Family adaptation, partnership, growth, affection and resolve index scale (APGAR)
The APGAR  consists of 5 items scored in 3-point Likert scale from 0 (hardly ever) to 2 (almost always). The total score ranges from 0 to10 with higher scores indicating higher satisfaction with family functioning. The APGAR has been widely used and well validated in numerous previous studies, with a Cronbach’s α of 0.86 in the original scale [35,36,37]. In the current study, the Chinese version of APGAR showed good internal consistency with a Cronbach’s α coefficient of 0.91.
Global assessment of functioning (GAF)
The GAF was used to assess the PLS’s overall functioning and consists of one 100-point single item covering three major domains: social functioning, occupational functioning, and psychological functioning . The total score ranges from 1 to 100, with higher scores indicating higher overall functioning. Examples are given for each 10-level interval.
All analyses were performed using the Statistical Package for Social Sciences 16.0 (SPSS Inc., Chicago, IL, USA). Data were expressed as mean ± SD, median (interquartile range) or number (%), as appropriate. Group differences were analyzed using the Student’s t-test or Mann–Whitney U test for continuous variables and Chi-square tests for categorical variables. Internal consistency was examined by calculating Cronbach’s alpha, with a recommended level of 0.8 and above indicating good internal consistency . Convergent validity was measured using Spearman correlations with expected significant positive correlations with caregiver’s depression (PHQ-9 score) and anxiety symptoms (GAD-7 score), as well as significant negative correlations with family functioning (APGAR score) and PLS functioning (GAF score) [3, 40,41,42,43]. Known group’s validity was assessed using Mann-Whitney U tests, with expected higher burden scores among caregivers with a physical illness than those without [5, 20]. The response agreement between the FBIS-24 and the ZBI-22 was evaluated with Cohen’s kappa, with values< 0 indicating no agreement and 0–0.20 as slight, 0.21–0.40 as fair, 0.41–0.60 as moderate, 0.61–0.80 as substantial, and 0.81–1 as almost perfect agreement . A significance value of p < 0.05 (2-tailed) was considered significant. According to Cohen , correlation coefficients below 0.30 were considered small, between 0.30–0.50 were considered medium, and above 0.50 were considered large. Among the 327 respondents we interviewed that completed all information on socio-demographics, 295 completed both FBIS-24 and ZBI-22 with no missing data, while 292 completed all questionnaires with no missing data. No significant difference was observed in socio-demographic information between respondents with no missing data and respondents with missing data, so we used the default listwise or pairwise deletion for missing values in the following analysis.

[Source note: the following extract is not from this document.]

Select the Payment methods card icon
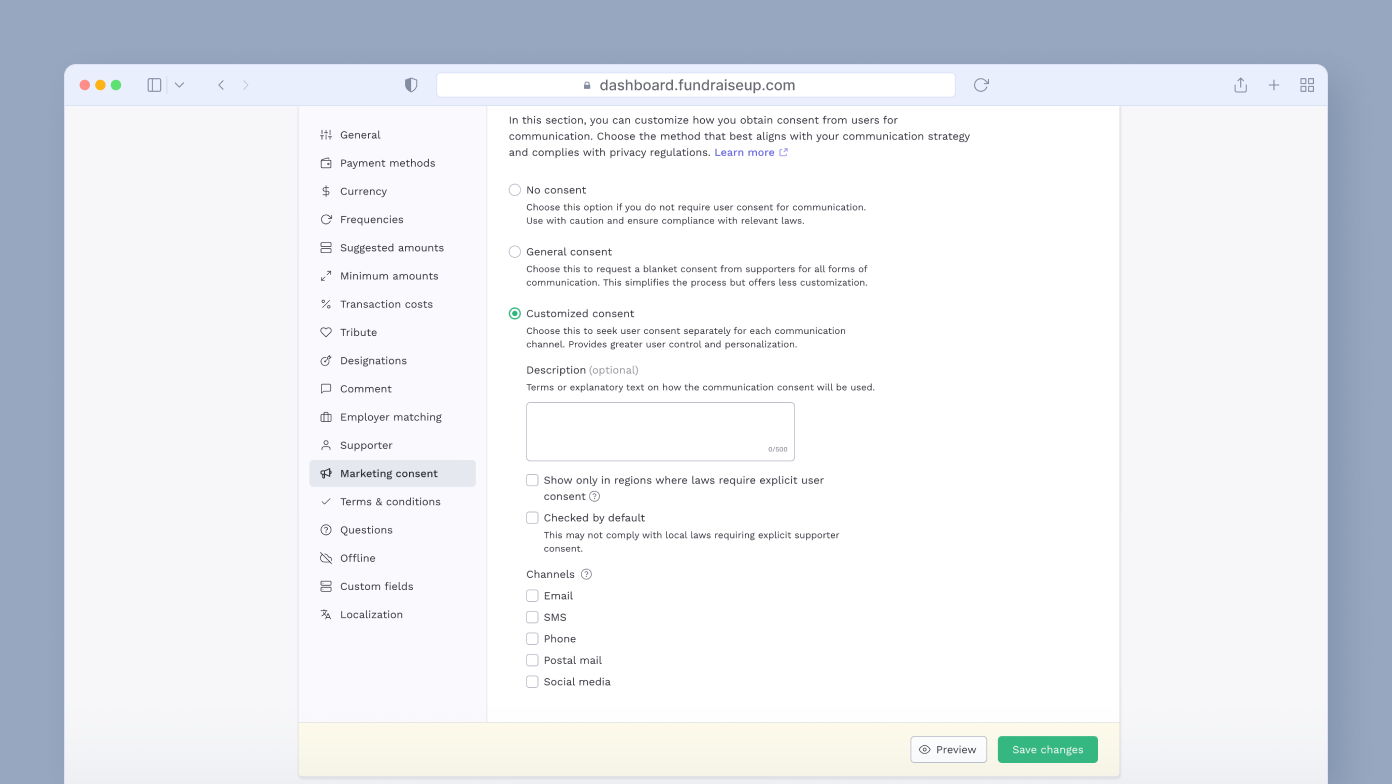Screen dimensions: 1392x784 (x=324, y=163)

Group comparisons of socio-demographic characteristics using two burden measures
Table 2 shows the socio-demographic characteristics of the sample and their comparisons between lower and higher burden groups. The median (interquartile range) age of the caregivers was 59 (49–67) years, most of them were married (82.26%) and with a primary grade education (59.94%). Slightly more than half of the caregivers were female (53.82%) and employed (52.91%). The two largest family relationships to the PLS were as a parent (46.18%) or spouse (34.56%). The caregivers spent a median (q1–q3) of 15 years (9–25) caregiving.

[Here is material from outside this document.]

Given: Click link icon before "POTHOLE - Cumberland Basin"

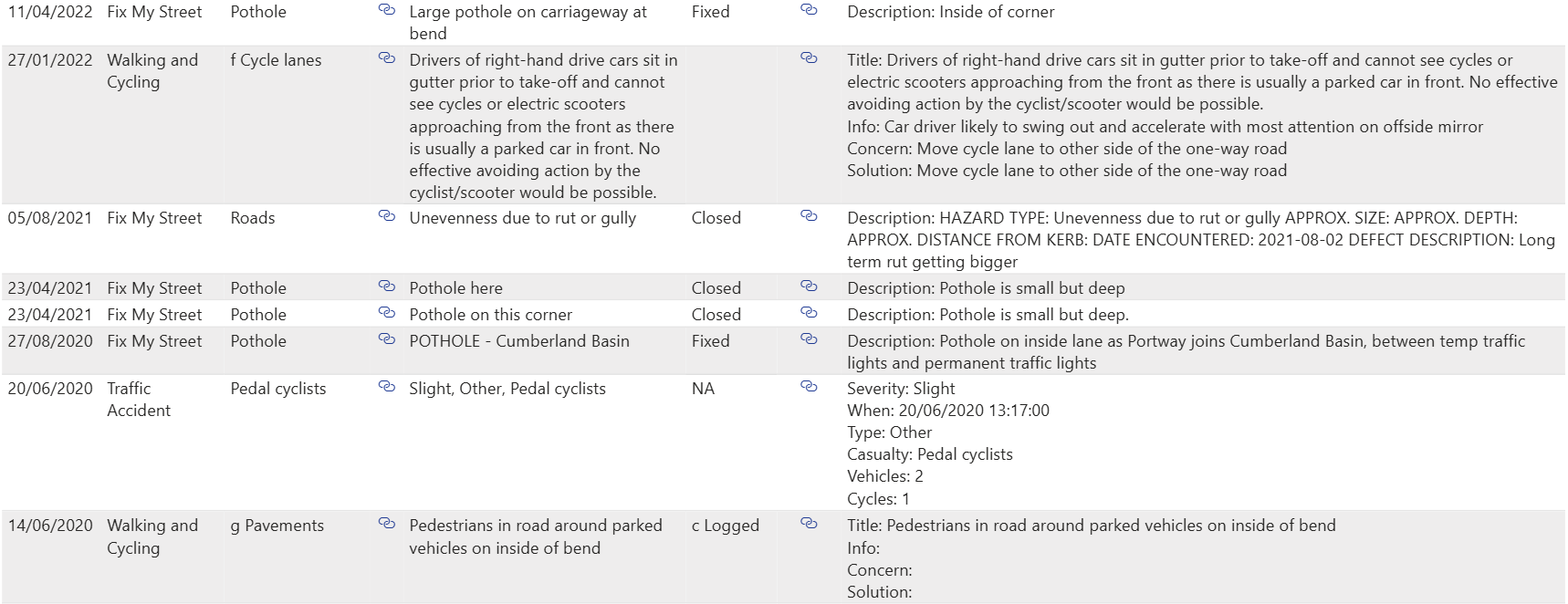Looking at the screenshot, I should tap(387, 339).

Using a score of 23 and 48 as the cut-offs for FBIS-24 (objective burden) and ZBI-22 (subjective burden) to distinguish those with higher and lower burden, we compared these groups on demographic characteristics. Overall, the demographic characteristics of these two groups were comparable. Relative to the lower burden group, caregivers in the higher burden group were more likely to be parents (54.84% vs 36.88% for FBIS-24, 58.33% vs 37.99% for ZBI-22) and less likely to have a high school education (9.68% vs 19.15% for FBIS-24, 7.50% vs 18.44% for ZBI-22). For either measure, no significant differences were found between lower burden and higher burden groups based on caregiver age, marital status, occupation, and number of years caregiving. However, there were more female caregivers with higher objective burden (FBIS-24) than with lower burden (61.94% vs 47.52%, p < 0.05), but this gender difference was only observed at a trend level of significance for subjective burden with the ZBI-22 (61.67% vs 51.40%, p = 0.080).
Group comparisons of clinical characteristics
Table 3 shows the clinical characteristics and comparisons between lower and higher burden groups for the two measures. The median score of depression, anxiety, and family functioning of caregivers as measured by PHQ-9, GAD-7, and APGAR were 9 (4–15), 9 (4–15) and 7 (4–9), respectively. The median score of PLS functioning as measured by GAF was 41 (20–61).
Clinical comparisons between higher and lower burden using cut-off scores of 23 and 48 for FBIS-24 and ZBI-22, respectively, showed comparable patterns between the two measures, regardless of whether the assessment was of objective or subjective burden. Relative to caregivers with lower burden, those with higher burden also reported higher levels of depression (14 vs 6 for FBIS-24, 15 vs 6 for ZBI-22) and anxiety (13 vs 6 for FBIS-24, 14 vs 6 for ZBI-22) scores, lower family functioning scores (6 vs 8 for FBIS-24, 5 vs 8 for ZBI-22), and lower PLS functioning (30 vs 55 for FBIS-24, 23 vs 55 for ZBI-22).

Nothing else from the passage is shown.